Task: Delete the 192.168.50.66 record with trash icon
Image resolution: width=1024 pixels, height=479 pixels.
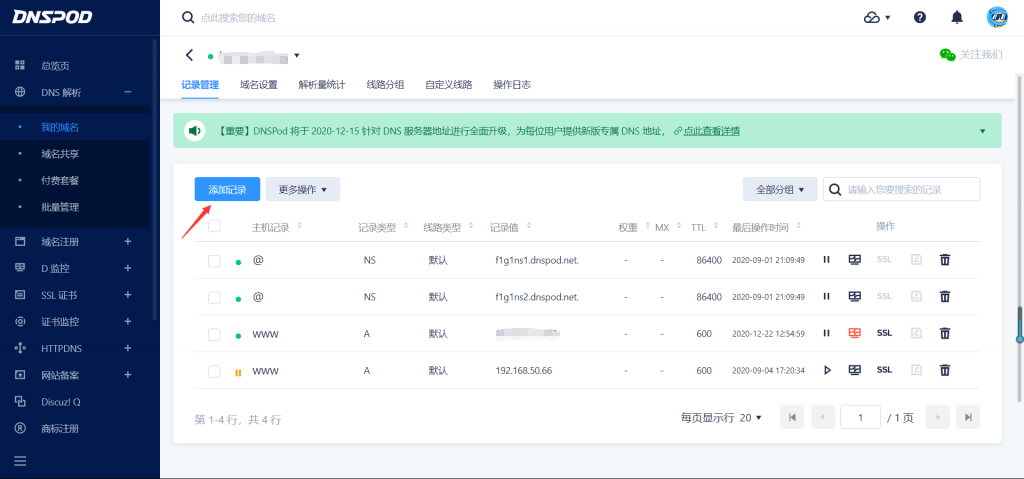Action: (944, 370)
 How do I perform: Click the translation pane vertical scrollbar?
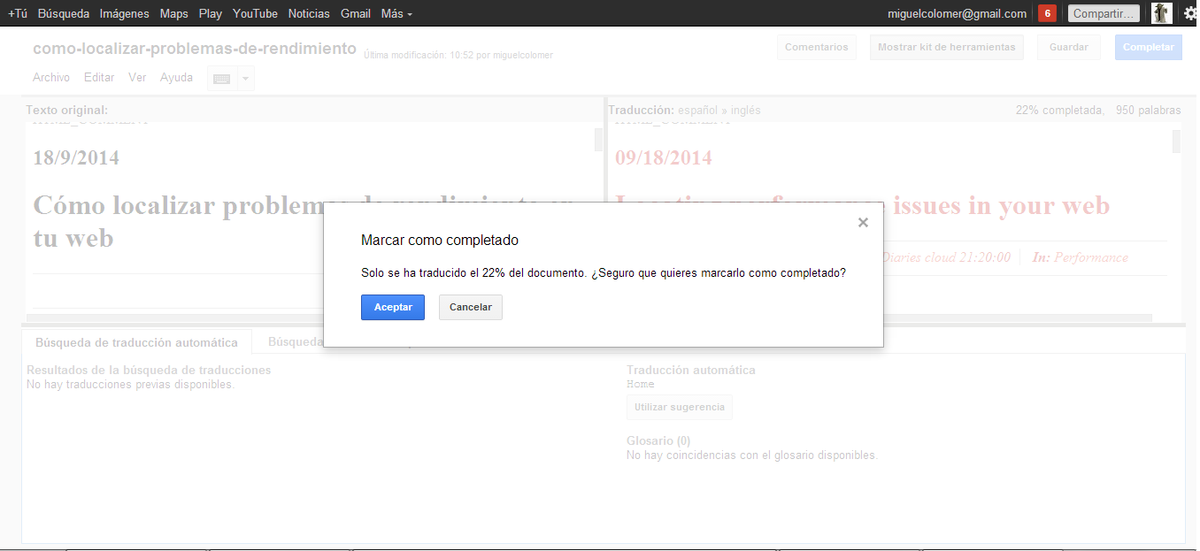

...

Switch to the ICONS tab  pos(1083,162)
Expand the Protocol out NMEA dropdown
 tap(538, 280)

• [EXERCISE INSTRUCTIONS]: Copy the lines above exactly, starting with the line that contains "Task: Delete the" and ending with the line that contains "How do I perform: Click", and leave out any pictures.

• [SOLUTION TO THE PROBLEM]:
Task: Delete the 192.168.50.66 record with trash icon
Image resolution: width=1024 pixels, height=479 pixels.
Action: (944, 370)
 How do I perform: Click the translation pane vertical scrollbar?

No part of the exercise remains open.